In the aftermath of what was the worst fire in Greece’s modern history, the government is coming under increasing criticism for failing to provide clear-cut information on the number of missing and for allegedly trying to muddy the waters over who is responsible.
Speaking after Prime Minister Alexis Tsipras met with survivors in his first visit to the devastated town of Mati, government spokesman Dimitris Tzanakopoulos said that now is not the time to blame individuals but to do the utmost to help victims and begin work to crack down on illegal construction, which experts said made the fire even worse.
The government has been fiercely denounced over the way it handled the fire, which left at least 92 dead and scores injured and missing.
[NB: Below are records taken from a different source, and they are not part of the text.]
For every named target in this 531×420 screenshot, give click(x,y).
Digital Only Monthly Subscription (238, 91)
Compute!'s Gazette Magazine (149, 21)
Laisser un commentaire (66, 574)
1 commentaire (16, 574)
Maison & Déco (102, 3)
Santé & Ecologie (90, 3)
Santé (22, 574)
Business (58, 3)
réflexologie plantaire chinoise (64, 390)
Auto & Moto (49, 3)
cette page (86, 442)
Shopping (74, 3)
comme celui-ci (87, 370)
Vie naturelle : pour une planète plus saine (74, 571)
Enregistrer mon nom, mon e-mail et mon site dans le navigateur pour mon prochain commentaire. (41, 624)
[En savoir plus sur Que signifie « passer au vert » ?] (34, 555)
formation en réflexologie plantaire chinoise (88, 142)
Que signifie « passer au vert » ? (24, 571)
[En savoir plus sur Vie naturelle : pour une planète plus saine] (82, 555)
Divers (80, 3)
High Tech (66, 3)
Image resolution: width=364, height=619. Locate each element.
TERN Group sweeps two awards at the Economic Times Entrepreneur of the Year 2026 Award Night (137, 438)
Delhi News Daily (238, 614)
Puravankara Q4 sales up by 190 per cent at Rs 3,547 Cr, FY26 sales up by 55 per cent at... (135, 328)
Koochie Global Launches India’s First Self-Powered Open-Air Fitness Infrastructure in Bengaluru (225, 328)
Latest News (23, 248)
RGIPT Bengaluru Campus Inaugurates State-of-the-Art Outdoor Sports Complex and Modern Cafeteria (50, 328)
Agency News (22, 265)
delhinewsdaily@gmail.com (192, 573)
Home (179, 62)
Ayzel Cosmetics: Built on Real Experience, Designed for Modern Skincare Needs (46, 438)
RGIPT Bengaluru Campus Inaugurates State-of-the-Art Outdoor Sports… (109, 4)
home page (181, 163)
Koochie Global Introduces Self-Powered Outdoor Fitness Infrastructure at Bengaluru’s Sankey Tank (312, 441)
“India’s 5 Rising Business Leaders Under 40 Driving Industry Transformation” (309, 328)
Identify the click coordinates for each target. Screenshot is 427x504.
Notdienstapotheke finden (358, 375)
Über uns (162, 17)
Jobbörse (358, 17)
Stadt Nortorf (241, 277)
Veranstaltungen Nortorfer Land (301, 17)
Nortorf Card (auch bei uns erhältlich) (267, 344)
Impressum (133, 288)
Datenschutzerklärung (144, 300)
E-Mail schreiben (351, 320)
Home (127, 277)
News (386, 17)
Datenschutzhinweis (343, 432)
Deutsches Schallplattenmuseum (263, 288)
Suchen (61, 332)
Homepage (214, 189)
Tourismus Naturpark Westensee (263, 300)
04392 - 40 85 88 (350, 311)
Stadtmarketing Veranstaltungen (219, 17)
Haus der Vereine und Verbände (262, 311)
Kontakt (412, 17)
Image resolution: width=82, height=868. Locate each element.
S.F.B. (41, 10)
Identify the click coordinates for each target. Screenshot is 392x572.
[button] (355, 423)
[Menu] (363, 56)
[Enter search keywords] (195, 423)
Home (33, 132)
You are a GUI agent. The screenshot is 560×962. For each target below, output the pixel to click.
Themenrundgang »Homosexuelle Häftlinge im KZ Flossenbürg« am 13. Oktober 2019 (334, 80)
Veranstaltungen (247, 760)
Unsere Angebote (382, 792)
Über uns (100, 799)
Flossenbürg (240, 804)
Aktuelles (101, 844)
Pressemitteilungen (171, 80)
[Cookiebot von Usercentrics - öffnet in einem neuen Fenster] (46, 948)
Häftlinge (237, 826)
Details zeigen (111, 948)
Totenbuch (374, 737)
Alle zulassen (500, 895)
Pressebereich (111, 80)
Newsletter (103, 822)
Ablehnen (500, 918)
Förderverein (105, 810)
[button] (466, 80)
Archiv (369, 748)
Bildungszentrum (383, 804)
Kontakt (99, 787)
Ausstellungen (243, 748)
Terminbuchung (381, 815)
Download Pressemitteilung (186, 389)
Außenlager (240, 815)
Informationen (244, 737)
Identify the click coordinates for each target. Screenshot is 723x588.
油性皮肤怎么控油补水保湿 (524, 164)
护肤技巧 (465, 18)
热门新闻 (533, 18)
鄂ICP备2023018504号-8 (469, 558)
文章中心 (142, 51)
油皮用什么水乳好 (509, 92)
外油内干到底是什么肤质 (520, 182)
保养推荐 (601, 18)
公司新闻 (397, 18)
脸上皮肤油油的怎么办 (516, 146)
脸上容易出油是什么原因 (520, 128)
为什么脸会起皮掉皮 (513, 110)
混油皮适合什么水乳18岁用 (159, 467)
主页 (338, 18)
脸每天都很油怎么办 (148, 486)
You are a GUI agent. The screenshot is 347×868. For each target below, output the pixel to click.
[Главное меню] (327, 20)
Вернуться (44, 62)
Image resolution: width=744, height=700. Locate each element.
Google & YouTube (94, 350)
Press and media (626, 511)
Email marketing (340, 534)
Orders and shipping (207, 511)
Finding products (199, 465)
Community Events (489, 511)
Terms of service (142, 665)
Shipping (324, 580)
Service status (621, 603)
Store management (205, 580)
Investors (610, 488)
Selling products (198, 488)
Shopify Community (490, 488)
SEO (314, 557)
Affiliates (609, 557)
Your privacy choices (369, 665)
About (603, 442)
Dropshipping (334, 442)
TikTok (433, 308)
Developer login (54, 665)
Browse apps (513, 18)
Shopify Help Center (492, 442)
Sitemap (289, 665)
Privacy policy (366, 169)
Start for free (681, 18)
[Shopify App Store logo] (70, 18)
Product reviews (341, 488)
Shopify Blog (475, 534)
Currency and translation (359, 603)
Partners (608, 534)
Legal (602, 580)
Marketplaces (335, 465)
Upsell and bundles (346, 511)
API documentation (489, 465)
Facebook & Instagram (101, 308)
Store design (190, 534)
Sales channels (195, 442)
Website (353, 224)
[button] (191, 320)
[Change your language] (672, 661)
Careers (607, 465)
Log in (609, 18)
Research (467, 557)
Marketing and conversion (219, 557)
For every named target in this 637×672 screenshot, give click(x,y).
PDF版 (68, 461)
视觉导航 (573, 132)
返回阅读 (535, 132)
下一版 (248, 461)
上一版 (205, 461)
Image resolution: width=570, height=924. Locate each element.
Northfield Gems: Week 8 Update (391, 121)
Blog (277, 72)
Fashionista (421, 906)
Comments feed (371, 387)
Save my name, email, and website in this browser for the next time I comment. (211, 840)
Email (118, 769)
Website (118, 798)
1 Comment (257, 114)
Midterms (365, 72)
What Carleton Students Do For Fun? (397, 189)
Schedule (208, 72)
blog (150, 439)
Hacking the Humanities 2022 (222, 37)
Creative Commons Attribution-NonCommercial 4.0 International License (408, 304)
More than 1,000 buildings must be demolished while the environmental groups said the fire was the deadliest in the country’s history, scorching 17,000 acres of forestland and residential areas.
“Today I visited the place of tragedy,” Tsipras said in a tweet. He also expressed his immense respect “for those who fought an uneven battle with the flames.”
However, opposition parties were scathing in their criticism. New Democracy called his visit to Mati a “publicity stunt.”
“It took an entire week for Tsipras to visit Mati, like a thief, in a fully protected environment,” it said.
“Mr Tsipras must realize that [people] must be held accountable for the mistakes and omissions made on July 23,” the party added.
“People want to know the whole truth as to how so many lives were lost for no reason,” it added.
Defense Minister Panos Kammenos sought to defend the government’s response. “I cannot think of any other crisis where the prime minister assumed the political responsibility [for the tragedy],” he said.
“The easiest thing during such a crisis would be for [Tsipras] to hide and not show up,” he said, adding that people will be held accountable for any mistakes or omissions.